Spotlighting Remarkable Women and Girls

Borrowed from the Boys: The Androgyny Boom in Gen Z Fashion

By Daniel Agusi

For a generation that’s questioning almost everything, it’s no surprise that Gen Z girls are flipping fashion’s oldest script. No more pink-for-girls, blue-for-boys. No more tight equals femi-nine, loose equals masculine. Now, it’s oversized button-downs, cargo pants, dad caps, and zero apologies.

The androgyny boom isn’t just a trend. It’s a shift in power. And the girls are making it look effortless.

Baggy Is the New Bold

Tight silhouettes used to signal femininity. Today, they signal limitation. Gen Z girls are trading in skinny jeans for wide-leg cargos, ditching bodycon dresses for boxy blazers, and throwing on clothes that speak more to attitude than aesthetics.

### REQUIRED WORK:
1) Answer these questions about the article on androgyny in Gen Z fashion:
(a) Who wrote the article?
(b) What three items of clothing does the opening paragraph list after "Now, it’s"?
(c) What are Gen Z girls trading their skinny jeans for?
2) Update a passage of the article on androgyny in Gen Z fashion. Begin at the words "For a generation", stop after "it look effortless.", and write that passage out again with "effortless" replaced by "easy".
3) Carry the article on androgyny in Gen Z fashion forward from its last sentence.

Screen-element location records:

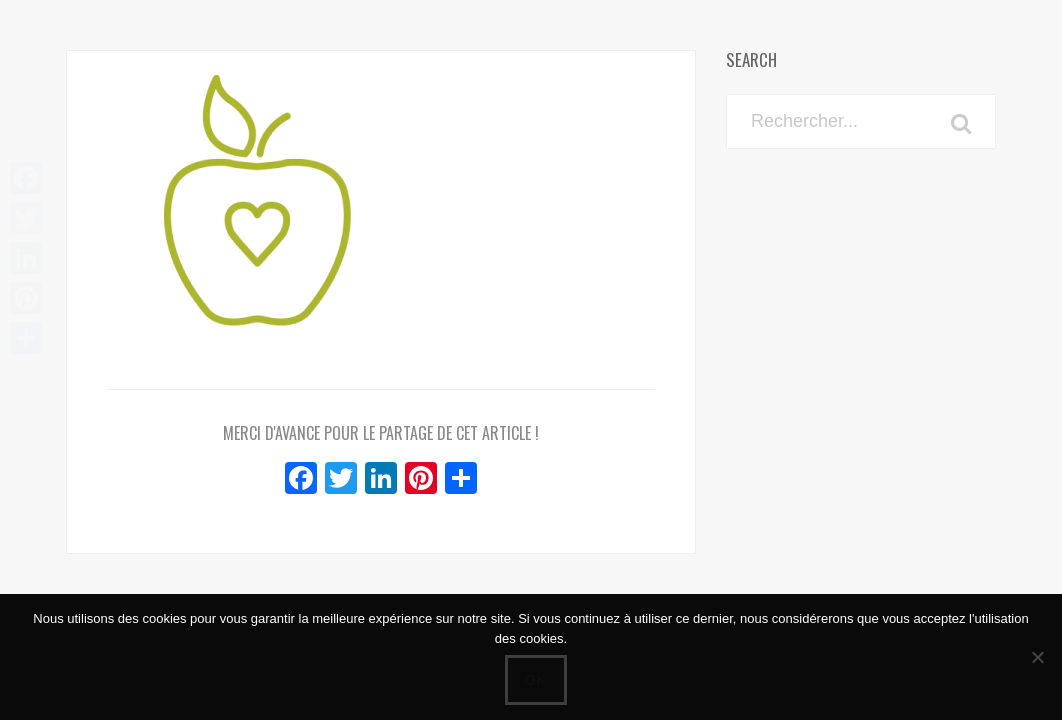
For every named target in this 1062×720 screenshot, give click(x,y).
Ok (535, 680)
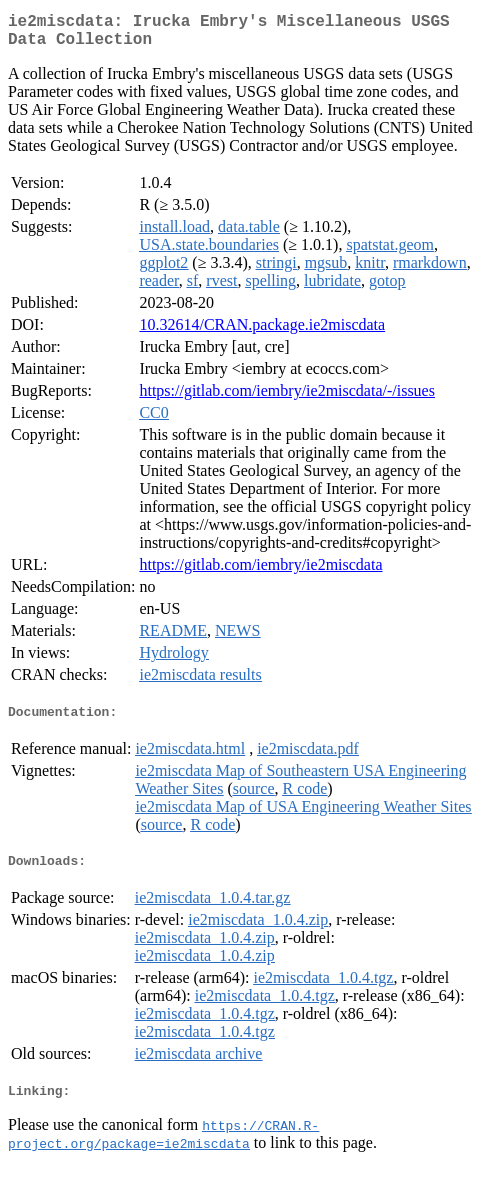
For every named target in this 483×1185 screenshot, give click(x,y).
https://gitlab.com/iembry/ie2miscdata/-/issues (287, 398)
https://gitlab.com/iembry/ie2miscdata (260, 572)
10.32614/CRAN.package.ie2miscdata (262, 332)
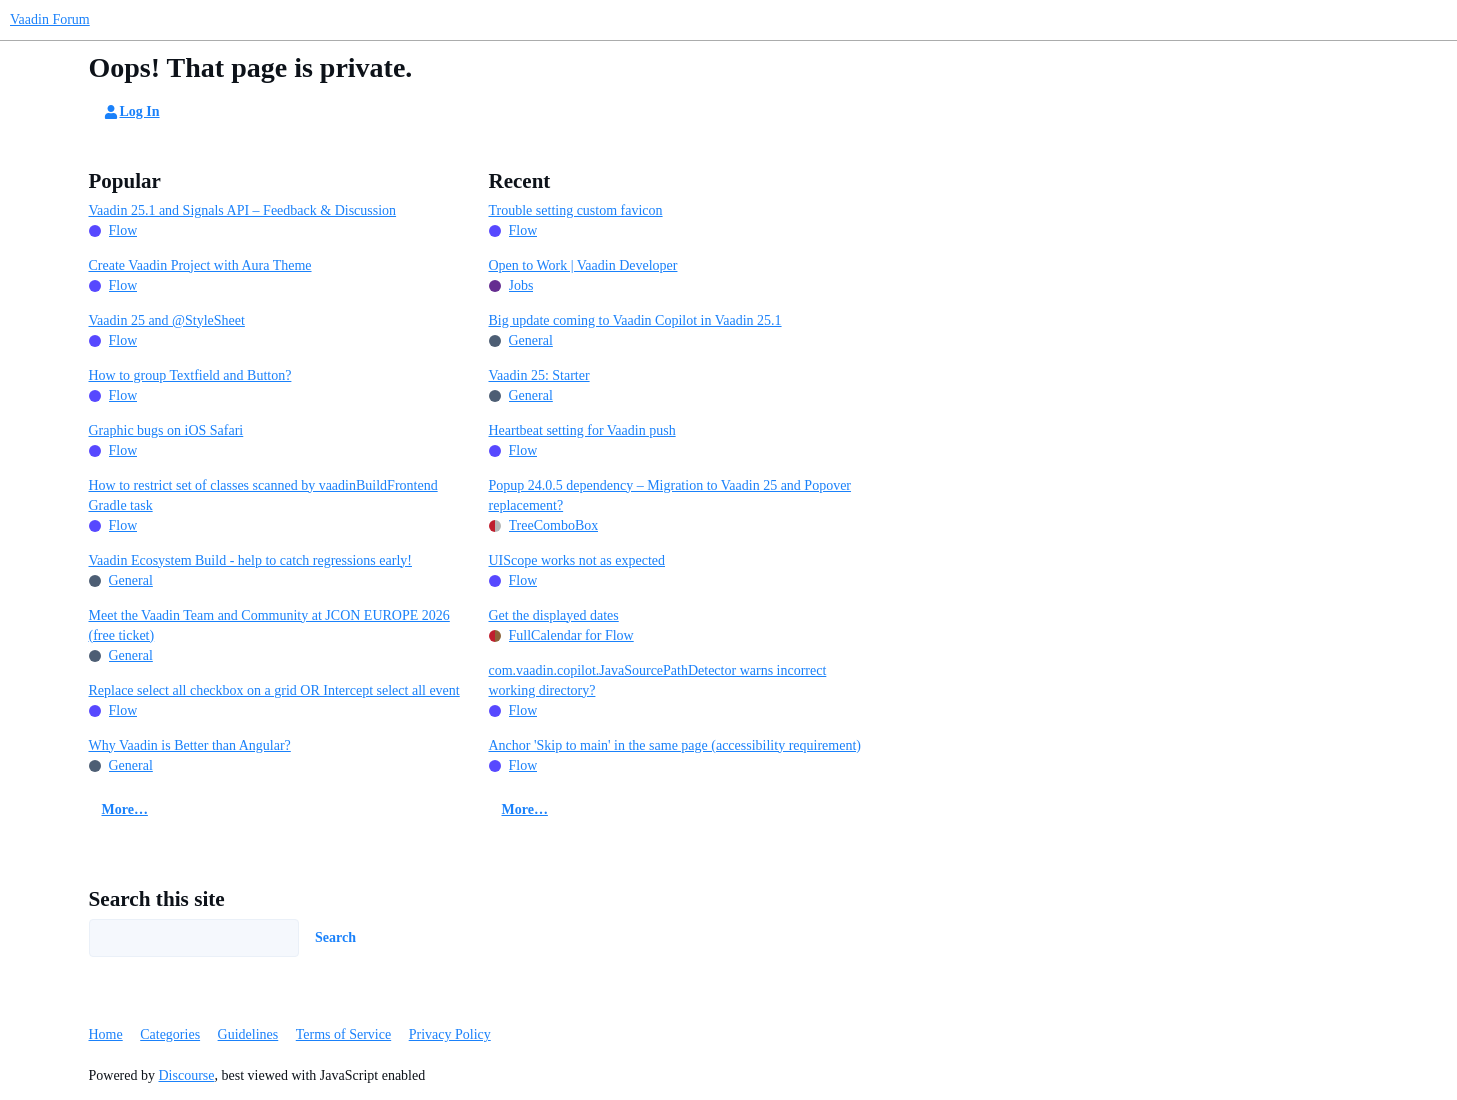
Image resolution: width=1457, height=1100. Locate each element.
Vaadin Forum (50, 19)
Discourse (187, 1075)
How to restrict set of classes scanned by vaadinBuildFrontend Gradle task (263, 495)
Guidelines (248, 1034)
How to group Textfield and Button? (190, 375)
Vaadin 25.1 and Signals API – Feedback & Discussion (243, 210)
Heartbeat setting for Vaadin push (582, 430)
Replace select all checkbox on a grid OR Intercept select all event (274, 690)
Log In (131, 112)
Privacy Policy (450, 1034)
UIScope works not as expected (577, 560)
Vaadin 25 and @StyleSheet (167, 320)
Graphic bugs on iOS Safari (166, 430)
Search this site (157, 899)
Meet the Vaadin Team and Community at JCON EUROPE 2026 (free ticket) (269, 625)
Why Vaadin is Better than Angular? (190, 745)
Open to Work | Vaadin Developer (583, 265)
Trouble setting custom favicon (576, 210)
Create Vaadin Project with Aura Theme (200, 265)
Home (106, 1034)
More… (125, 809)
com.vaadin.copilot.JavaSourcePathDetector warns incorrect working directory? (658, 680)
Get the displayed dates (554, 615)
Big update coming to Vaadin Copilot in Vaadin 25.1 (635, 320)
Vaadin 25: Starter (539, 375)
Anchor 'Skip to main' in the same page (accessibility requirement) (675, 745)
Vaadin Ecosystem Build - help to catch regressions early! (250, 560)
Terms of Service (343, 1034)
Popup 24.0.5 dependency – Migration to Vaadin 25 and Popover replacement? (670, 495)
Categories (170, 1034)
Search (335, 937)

* * *

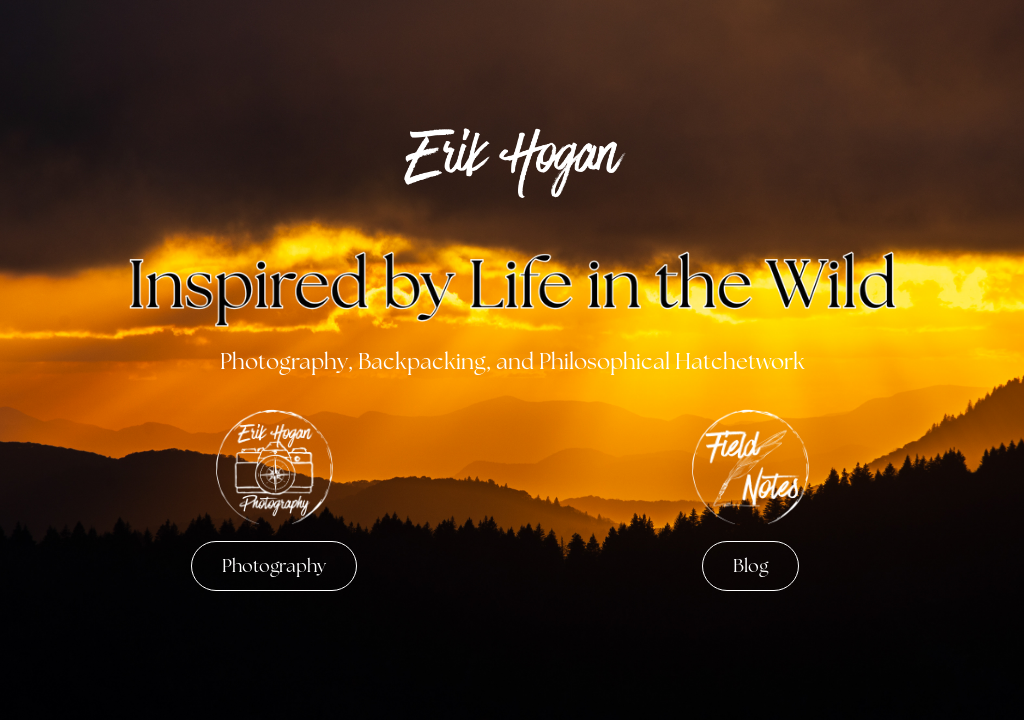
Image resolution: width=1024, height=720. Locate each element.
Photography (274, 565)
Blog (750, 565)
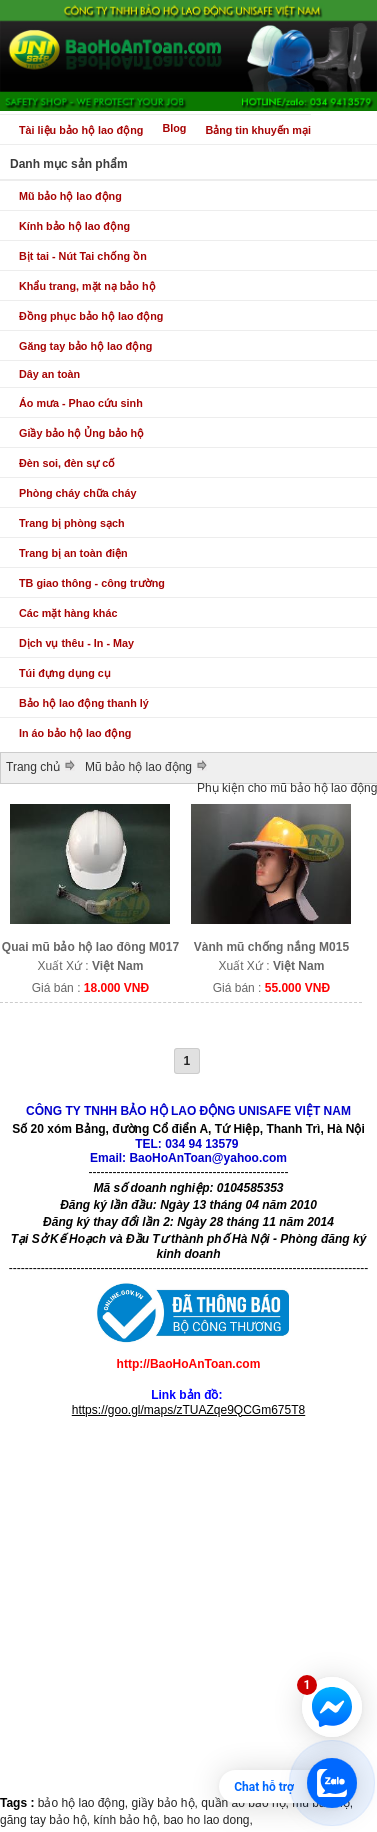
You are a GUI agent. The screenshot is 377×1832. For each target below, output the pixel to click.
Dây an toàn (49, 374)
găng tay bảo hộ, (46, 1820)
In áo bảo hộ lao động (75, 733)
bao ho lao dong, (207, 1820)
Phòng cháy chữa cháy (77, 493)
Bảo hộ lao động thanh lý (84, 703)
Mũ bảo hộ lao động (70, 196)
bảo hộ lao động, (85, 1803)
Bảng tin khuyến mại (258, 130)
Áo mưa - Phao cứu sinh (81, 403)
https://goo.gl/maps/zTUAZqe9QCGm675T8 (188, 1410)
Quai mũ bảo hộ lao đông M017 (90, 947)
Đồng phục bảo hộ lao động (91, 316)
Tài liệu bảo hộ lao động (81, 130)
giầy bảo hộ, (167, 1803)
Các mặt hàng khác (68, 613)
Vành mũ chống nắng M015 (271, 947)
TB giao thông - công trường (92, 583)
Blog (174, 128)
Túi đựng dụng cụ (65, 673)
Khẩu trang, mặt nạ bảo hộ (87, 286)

### RESPONSES TO THE EXERCISE:
1)
(a) Daniel Agusi
(b) Oversized button-downs, cargo pants, and dad caps
(c) Wide-leg cargos

2)
For a generation that’s questioning almost everything, it’s no surprise that Gen Z girls are flipping fashion’s oldest script. No more pink-for-girls, blue-for-boys. No more tight equals femi-nine, loose equals masculine. Now, it’s oversized button-downs, cargo pants, dad caps, and zero apologies.

The androgyny boom isn’t just a trend. It’s a shift in power. And the girls are making it look easy.

3)
There’s something undeniably confident about the way they wear volume. It’s not about hiding their bodies. It’s about dressing like they own the room. Oversized fits aren’t a compromise, they’re the statement. It’s not sloppy. It’s calculated. Every slouchy hoodie, every loosely tucked-in tee says, “I’m not here to impress you. I’m here for me.”

Genderless by Default

This movement doesn’t need a manifesto. It’s written in every outfit. A girl walks past in a loose vest, tailored slacks, and sneakers. Nothing screams “feminine,” yet she carries more presence than any polished outfit could offer.

Androgyny, in this context, isn’t about looking like a boy. It’s about stepping outside the gender binary entirely. Gen Z girls are doing it with confidence, layering masculine and feminine energy into a style that doesn’t beg for validation.

Designers are following the vibe. Brands like Telfar and COS are producing genderless silhouettes that work on anyone, regardless of identity. Streetwear labels are dropping collections that blur lines with ease. The message is clear: fashion belongs to whoever wears it like they mean it.

More Than Just Aesthetic

For many, this shift runs deeper than personal taste. In places where societal norms are still rigid, showing up in androgynous fashion is a quiet act of resistance. A girl in a suit or a buzz cut is making a statement before she even speaks.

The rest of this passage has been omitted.